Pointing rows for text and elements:
============================================================
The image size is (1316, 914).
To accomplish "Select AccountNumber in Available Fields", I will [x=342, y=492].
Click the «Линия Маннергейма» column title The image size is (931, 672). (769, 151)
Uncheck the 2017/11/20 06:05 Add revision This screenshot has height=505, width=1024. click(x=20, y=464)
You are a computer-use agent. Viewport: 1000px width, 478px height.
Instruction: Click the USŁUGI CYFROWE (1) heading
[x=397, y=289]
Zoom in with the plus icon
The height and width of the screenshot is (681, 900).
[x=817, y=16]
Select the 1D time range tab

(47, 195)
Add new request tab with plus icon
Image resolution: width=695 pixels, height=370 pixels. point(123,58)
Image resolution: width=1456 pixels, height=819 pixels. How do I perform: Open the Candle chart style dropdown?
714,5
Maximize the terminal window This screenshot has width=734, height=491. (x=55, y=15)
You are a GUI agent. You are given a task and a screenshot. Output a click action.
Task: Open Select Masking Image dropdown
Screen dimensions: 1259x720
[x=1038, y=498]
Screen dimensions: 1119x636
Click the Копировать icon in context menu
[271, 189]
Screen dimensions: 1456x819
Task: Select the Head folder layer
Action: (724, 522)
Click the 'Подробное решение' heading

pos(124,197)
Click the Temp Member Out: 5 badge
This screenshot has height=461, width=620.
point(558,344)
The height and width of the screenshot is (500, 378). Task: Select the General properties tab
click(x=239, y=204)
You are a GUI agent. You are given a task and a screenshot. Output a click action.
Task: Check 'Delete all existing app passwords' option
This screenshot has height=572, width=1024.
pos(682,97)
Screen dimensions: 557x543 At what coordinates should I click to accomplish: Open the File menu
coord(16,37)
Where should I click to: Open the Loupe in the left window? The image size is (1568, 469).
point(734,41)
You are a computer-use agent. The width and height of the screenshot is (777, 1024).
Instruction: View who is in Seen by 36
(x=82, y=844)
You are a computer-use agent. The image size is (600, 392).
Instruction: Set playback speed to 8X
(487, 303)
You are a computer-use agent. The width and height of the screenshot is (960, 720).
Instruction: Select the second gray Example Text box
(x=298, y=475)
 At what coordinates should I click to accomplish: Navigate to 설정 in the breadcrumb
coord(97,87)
============================================================
Problem statement: Copy every row above word for word, with nothing changed.

Response to this exercise:
The image size is (1316, 914).
To accomplish "Select AccountNumber in Available Fields", I will [x=342, y=492].
Click the «Линия Маннергейма» column title The image size is (931, 672). (769, 151)
Uncheck the 2017/11/20 06:05 Add revision This screenshot has height=505, width=1024. click(x=20, y=464)
You are a computer-use agent. Viewport: 1000px width, 478px height.
Instruction: Click the USŁUGI CYFROWE (1) heading
[x=397, y=289]
Zoom in with the plus icon
The height and width of the screenshot is (681, 900).
[x=817, y=16]
Select the 1D time range tab

(47, 195)
Add new request tab with plus icon
Image resolution: width=695 pixels, height=370 pixels. point(123,58)
Image resolution: width=1456 pixels, height=819 pixels. How do I perform: Open the Candle chart style dropdown?
714,5
Maximize the terminal window This screenshot has width=734, height=491. (x=55, y=15)
You are a GUI agent. You are given a task and a screenshot. Output a click action.
Task: Open Select Masking Image dropdown
Screen dimensions: 1259x720
[x=1038, y=498]
Screen dimensions: 1119x636
Click the Копировать icon in context menu
[271, 189]
Screen dimensions: 1456x819
Task: Select the Head folder layer
Action: (724, 522)
Click the 'Подробное решение' heading

pos(124,197)
Click the Temp Member Out: 5 badge
This screenshot has height=461, width=620.
point(558,344)
The height and width of the screenshot is (500, 378). Task: Select the General properties tab
click(x=239, y=204)
You are a GUI agent. You are given a task and a screenshot. Output a click action.
Task: Check 'Delete all existing app passwords' option
This screenshot has height=572, width=1024.
pos(682,97)
Screen dimensions: 557x543 At what coordinates should I click to accomplish: Open the File menu
coord(16,37)
Where should I click to: Open the Loupe in the left window? The image size is (1568, 469).
point(734,41)
You are a computer-use agent. The width and height of the screenshot is (777, 1024).
Instruction: View who is in Seen by 36
(x=82, y=844)
You are a computer-use agent. The image size is (600, 392).
Instruction: Set playback speed to 8X
(487, 303)
You are a computer-use agent. The width and height of the screenshot is (960, 720).
Instruction: Select the second gray Example Text box
(x=298, y=475)
 At what coordinates should I click to accomplish: Navigate to 설정 in the breadcrumb
coord(97,87)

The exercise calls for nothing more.